(Dataset begins)

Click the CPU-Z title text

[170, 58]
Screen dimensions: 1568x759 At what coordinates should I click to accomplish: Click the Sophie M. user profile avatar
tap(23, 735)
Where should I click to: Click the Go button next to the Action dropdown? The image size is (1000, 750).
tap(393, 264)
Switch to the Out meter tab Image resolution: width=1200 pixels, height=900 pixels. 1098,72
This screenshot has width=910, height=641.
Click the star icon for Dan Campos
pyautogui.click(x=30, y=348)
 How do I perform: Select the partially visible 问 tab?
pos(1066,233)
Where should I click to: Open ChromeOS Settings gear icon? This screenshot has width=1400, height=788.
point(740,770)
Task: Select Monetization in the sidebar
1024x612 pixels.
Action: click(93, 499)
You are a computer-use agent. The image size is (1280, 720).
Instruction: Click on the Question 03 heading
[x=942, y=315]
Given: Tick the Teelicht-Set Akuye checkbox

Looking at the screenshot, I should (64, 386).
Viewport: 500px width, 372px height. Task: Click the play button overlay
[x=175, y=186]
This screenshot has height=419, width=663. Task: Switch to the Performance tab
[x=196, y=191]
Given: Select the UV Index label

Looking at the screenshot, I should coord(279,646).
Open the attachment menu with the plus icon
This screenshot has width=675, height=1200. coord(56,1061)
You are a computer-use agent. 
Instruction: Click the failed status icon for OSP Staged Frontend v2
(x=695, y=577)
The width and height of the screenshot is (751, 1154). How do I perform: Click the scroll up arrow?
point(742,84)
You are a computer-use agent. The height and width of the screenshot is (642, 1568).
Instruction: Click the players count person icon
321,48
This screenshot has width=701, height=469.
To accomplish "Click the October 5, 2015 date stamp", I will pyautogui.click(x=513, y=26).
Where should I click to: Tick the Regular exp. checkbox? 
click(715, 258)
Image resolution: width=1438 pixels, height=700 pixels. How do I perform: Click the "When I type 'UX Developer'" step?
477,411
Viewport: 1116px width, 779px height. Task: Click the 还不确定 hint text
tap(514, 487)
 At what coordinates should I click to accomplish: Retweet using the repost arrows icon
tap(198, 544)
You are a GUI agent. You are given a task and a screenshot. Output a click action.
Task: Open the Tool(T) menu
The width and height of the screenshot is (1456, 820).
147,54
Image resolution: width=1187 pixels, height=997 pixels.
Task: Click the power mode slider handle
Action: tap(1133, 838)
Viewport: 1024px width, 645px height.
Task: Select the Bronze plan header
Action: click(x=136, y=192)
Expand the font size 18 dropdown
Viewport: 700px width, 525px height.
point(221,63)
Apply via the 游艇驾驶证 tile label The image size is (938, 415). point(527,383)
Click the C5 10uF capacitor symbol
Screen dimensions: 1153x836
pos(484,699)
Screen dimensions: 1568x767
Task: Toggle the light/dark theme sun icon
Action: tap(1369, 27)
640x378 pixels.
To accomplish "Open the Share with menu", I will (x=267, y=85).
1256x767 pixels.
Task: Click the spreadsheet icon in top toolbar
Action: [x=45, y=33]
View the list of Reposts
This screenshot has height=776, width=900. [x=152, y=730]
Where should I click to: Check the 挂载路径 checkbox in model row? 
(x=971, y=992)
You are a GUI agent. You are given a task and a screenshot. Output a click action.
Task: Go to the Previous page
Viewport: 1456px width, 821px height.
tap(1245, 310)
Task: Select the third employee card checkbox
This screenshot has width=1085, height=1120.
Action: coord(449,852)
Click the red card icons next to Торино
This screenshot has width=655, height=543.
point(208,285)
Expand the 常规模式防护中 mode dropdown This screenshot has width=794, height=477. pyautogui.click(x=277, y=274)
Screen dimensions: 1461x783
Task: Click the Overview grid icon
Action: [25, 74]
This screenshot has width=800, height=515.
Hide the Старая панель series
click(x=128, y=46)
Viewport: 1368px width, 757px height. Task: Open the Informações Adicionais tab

(Dataset ends)

**Exercise:** Find the line with "Given: Select the UV Index label" in the entries above. Retype it and each line after it, exactly, through the line with "You are a computer-use agent. The height", and stop there.

**Answer box:**
Given: Select the UV Index label

Looking at the screenshot, I should coord(279,646).
Open the attachment menu with the plus icon
This screenshot has width=675, height=1200. coord(56,1061)
You are a computer-use agent. 
Instruction: Click the failed status icon for OSP Staged Frontend v2
(x=695, y=577)
The width and height of the screenshot is (751, 1154). How do I perform: Click the scroll up arrow?
point(742,84)
You are a computer-use agent. The height and width of the screenshot is (642, 1568).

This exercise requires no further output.